I would like every line of the records below that contains the word "from" copied.

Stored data
--- START ---
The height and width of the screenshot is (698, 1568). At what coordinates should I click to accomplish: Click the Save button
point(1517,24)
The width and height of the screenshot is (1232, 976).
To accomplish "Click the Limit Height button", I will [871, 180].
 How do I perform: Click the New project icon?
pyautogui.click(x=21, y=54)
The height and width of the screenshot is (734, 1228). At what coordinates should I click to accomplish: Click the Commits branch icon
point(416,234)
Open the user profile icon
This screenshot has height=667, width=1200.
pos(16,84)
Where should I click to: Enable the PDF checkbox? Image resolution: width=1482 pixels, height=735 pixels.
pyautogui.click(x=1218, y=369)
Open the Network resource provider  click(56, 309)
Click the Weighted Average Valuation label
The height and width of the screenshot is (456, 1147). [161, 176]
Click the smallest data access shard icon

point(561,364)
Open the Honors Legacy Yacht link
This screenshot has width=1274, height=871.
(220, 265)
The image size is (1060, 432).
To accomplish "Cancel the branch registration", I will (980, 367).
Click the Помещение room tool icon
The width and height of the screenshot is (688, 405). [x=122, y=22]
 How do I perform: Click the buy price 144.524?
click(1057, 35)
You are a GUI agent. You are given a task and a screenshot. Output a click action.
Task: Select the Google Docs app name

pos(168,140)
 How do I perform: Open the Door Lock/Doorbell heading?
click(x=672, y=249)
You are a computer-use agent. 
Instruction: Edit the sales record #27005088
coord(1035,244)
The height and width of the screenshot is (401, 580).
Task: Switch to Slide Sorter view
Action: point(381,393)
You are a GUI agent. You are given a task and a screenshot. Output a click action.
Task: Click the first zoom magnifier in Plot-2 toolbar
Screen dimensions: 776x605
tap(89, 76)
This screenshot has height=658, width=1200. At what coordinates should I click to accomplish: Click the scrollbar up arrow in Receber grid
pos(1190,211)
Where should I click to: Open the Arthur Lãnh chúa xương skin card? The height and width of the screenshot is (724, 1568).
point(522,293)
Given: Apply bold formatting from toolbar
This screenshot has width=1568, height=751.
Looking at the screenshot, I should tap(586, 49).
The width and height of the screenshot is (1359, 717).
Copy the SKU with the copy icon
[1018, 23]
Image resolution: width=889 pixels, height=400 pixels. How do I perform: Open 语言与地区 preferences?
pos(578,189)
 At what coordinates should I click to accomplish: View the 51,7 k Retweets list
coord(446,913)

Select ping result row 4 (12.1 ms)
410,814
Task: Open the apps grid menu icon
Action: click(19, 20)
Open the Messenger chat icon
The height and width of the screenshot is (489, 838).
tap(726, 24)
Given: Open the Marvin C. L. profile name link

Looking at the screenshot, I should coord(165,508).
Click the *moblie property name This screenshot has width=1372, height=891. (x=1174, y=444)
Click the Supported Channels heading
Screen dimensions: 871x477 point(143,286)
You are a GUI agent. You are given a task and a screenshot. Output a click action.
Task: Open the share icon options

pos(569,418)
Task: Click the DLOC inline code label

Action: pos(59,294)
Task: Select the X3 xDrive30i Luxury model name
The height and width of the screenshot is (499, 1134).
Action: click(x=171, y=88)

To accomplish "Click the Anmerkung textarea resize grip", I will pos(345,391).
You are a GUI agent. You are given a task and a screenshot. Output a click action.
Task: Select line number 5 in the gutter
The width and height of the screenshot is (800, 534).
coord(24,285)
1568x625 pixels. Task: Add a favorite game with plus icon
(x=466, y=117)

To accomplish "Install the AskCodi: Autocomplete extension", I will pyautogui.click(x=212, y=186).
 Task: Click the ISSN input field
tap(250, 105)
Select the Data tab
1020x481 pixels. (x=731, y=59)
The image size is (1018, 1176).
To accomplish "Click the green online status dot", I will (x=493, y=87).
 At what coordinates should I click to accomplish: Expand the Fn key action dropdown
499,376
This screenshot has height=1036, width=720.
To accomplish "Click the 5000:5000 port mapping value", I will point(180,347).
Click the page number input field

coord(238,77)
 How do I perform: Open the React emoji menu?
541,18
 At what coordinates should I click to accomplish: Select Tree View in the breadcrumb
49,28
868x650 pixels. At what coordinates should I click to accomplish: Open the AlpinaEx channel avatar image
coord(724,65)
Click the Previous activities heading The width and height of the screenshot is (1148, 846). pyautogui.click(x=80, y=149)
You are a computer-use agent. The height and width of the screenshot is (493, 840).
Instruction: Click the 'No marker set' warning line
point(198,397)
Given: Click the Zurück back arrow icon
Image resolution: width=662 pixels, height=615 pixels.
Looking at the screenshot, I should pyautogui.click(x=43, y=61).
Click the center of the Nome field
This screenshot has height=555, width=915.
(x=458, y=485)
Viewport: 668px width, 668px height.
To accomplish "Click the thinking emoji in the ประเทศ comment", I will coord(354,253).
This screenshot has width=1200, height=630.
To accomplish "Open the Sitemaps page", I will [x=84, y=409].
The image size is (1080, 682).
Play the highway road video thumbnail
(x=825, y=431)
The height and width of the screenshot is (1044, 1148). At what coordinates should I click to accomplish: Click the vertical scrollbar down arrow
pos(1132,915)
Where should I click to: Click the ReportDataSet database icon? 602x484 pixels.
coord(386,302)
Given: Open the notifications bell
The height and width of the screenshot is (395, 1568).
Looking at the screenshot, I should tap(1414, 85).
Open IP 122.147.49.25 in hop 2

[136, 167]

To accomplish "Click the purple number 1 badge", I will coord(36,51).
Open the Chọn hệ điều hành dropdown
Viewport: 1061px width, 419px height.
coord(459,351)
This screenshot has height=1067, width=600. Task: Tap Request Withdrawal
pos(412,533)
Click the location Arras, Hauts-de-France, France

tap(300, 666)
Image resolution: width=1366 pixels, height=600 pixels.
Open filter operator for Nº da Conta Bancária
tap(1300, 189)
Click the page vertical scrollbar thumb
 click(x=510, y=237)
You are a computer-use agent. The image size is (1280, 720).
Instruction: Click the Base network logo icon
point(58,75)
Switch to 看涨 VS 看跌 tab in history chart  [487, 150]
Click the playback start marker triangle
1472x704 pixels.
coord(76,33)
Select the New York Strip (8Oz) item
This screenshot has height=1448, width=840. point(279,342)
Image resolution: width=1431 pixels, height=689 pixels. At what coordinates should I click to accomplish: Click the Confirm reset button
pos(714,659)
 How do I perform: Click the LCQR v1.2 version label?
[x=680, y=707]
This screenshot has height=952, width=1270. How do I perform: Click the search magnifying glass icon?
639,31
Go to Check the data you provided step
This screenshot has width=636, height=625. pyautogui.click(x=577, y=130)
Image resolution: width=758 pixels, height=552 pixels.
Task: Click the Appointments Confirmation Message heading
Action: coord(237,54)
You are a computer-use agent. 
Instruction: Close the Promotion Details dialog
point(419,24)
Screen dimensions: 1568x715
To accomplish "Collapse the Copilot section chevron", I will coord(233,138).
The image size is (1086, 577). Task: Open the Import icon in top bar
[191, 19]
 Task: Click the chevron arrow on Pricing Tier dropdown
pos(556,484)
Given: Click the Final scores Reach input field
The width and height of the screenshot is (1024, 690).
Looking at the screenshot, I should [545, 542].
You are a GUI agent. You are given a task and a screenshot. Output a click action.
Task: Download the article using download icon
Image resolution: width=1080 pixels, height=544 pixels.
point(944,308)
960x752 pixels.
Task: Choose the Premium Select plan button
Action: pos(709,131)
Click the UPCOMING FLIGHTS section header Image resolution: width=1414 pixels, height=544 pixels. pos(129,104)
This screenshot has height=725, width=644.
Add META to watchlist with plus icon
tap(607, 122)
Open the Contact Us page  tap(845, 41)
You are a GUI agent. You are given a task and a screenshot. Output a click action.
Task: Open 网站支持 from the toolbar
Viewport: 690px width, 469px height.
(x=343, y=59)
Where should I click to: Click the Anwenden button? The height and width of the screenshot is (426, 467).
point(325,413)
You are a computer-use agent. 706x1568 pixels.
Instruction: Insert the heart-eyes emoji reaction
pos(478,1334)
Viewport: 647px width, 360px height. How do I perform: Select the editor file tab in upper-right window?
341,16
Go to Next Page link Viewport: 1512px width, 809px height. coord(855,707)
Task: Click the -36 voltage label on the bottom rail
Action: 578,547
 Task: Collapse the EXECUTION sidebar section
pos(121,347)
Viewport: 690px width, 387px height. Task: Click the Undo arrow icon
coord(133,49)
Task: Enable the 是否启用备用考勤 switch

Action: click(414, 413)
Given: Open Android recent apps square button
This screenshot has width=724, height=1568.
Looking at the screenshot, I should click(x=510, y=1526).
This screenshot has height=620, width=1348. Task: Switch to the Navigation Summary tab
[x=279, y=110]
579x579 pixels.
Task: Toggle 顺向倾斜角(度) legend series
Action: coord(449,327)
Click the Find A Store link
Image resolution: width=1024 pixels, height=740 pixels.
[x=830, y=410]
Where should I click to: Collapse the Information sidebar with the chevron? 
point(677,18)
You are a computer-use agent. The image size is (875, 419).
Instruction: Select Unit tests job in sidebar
--- END ---
Output:
Given: Apply bold formatting from toolbar
Task: Open 网站支持 from the toolbar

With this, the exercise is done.